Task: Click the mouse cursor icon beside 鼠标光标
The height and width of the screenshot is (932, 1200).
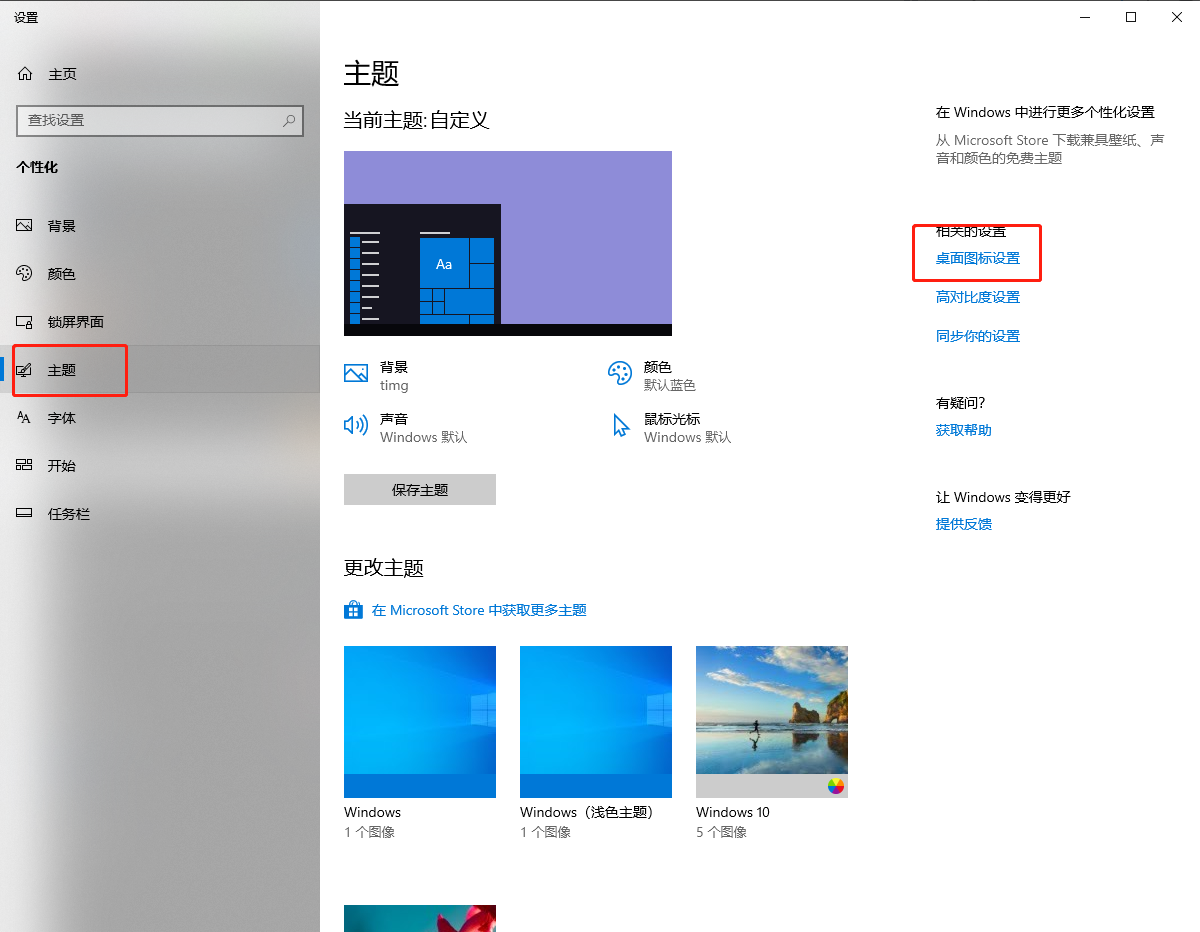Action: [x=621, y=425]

▬▬▬▬▬▬

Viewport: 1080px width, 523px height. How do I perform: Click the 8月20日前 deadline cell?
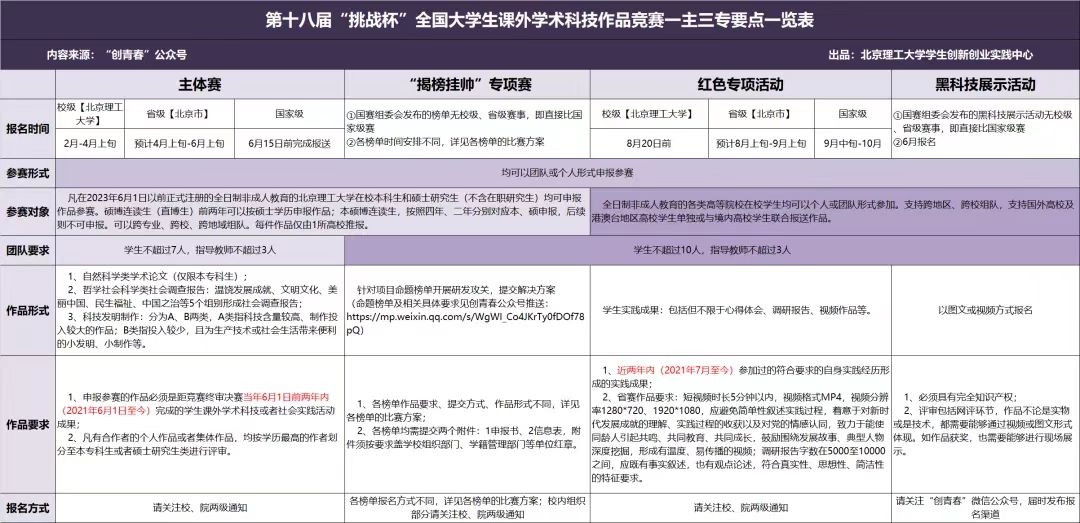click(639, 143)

▬▬▬▬▬▬

WORK TO COMPLETE: Return the data lines from the one containing "Viewport: 1080px width, 523px" through the one containing "click(639, 143)", both included, word for word. Leave the pictures out.

FULL OUTPUT:
Viewport: 1080px width, 523px height. How do I perform: Click the 8月20日前 deadline cell?
click(639, 143)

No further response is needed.